For Americans involved in the arts, Mellor’s accounts of the Nordic regions’ heavily subsidized orchestras, opera companies, venues, and other programs sometimes make for envious reading. The subsidies provide support for comprehensive music education, fueling broad participation in choral societies and other musical activities almost out of a sense of duty. Mellor chronicles isolated villages that sustain modernist concert halls and opera companies, as well as a provincial concert series in Finland, where the local audience expects to hear newly composed art music rather than evergreens from the classical repertoire. Yet Mellor also notes that such heavy government support creates its own set of vulnerabilities if the ticket sales for civically funded ensembles begin to waver or if government budgets shrink.

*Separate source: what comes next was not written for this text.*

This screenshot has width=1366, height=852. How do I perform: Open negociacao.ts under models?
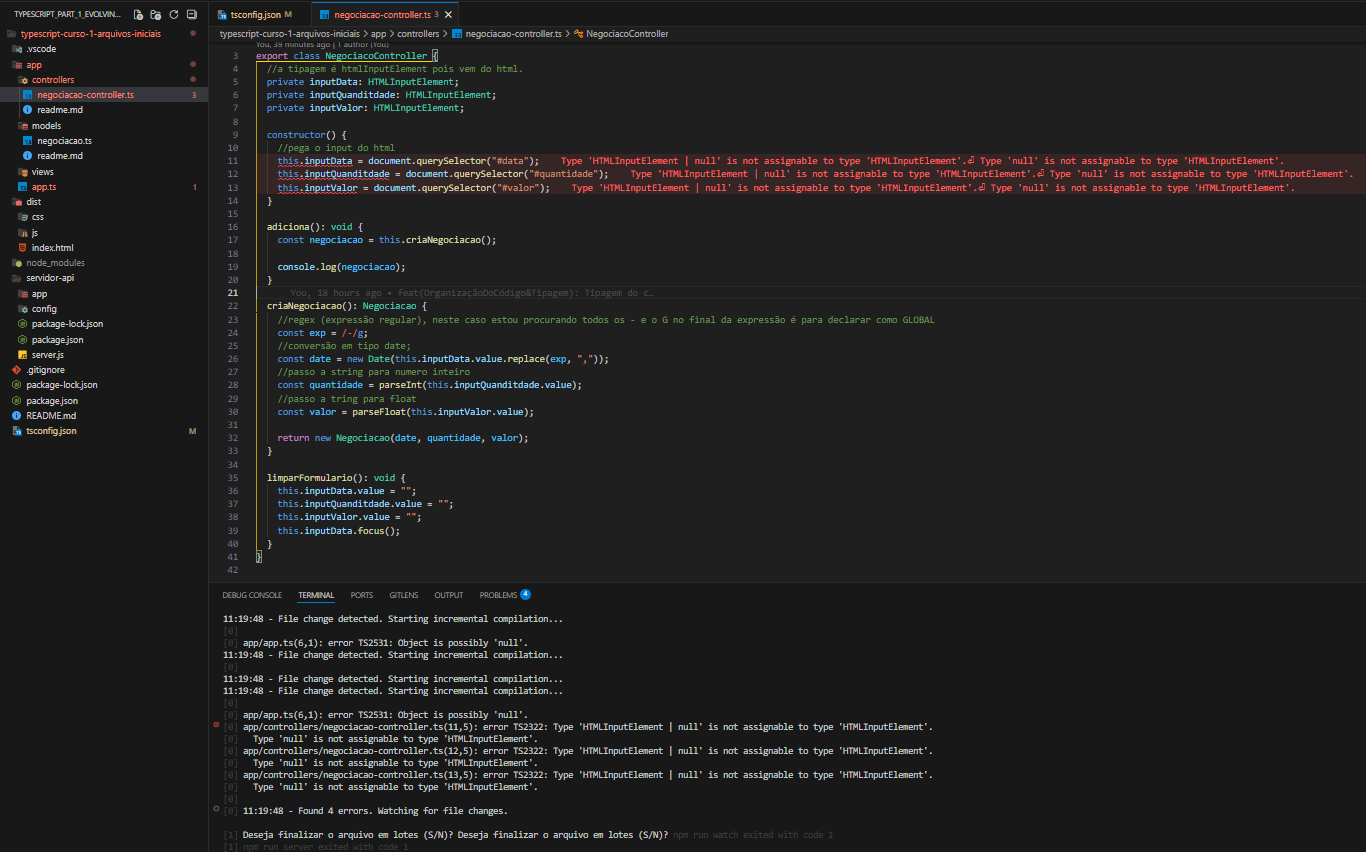(x=64, y=140)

While the countries’ modern social democratic governments and fossil-fuel wealth (in Norway’s case) facilitate much of this musical activity, Mellor also makes several connections with deeper cultural currents. Mellor particularly outlines the concept of jantelov (“Jante Law”), a Nordic variety of the “tall poppy” ideal found elsewhere in the world that discourages egotism and overachievement while enforcing conformity. While Mellor observes that jantelov might be something of a self-reinforcing stereotype, it’s also easy to see how the concept could be a crucial cultural influence. Indeed, the tendency for the Nordic countries to regularly top lists measuring “happiness” likely has much to do with having lower expectations for personal grandeur and recognition. Mellor also posits that the months of relative (or near-total) darkness in unforgiving weather and landscapes potentially cultivate the region’s familiar comfort with melancholy. The harsh climate and landscape also helped engender a collectivist outlook among its inhabitants, while at the same time requiring everyone to be individually capable of maintaining themselves. Trustworthiness is also paramount under such conditions, no matter one’s social station, which Mellor connects with the broad trust and support for government institutions and arts programs among Scandinavians. Although one sometimes wonders whether such characterizations might be overly broad, Mellor is hardly alone in these estimations, and it’s clear that many of his interlocutors in the book share these conceptions of themselves and their societies.

In the end, The Northern Silence provides a wide-ranging introduction to twenty-first-century trends and issues relating to musical composition, performance, and cultural institutions in the Nordic region. Scholars who are already well-versed in the music of Nordic composers or specific types of music from the region may find little new information about their particular niche subject. But readers will almost certainly uncover new connections and perspectives worth further inquiry due to the book’s breadth and its interest in historical currents and behind-the-scenes circumstances that often remain unremarked upon in musicological studies.

Ross Hagen
Utah Valley University
1.

Philip V. Bohlman. “Musical Borealism: Nordic Music and European History,” in The Oxford Handbook of Popular Music in the Nordic Countries, ed. Fabian Holt and Antti-Ville Kärjä (Oxford: Oxford University Press, 2017), 33–57.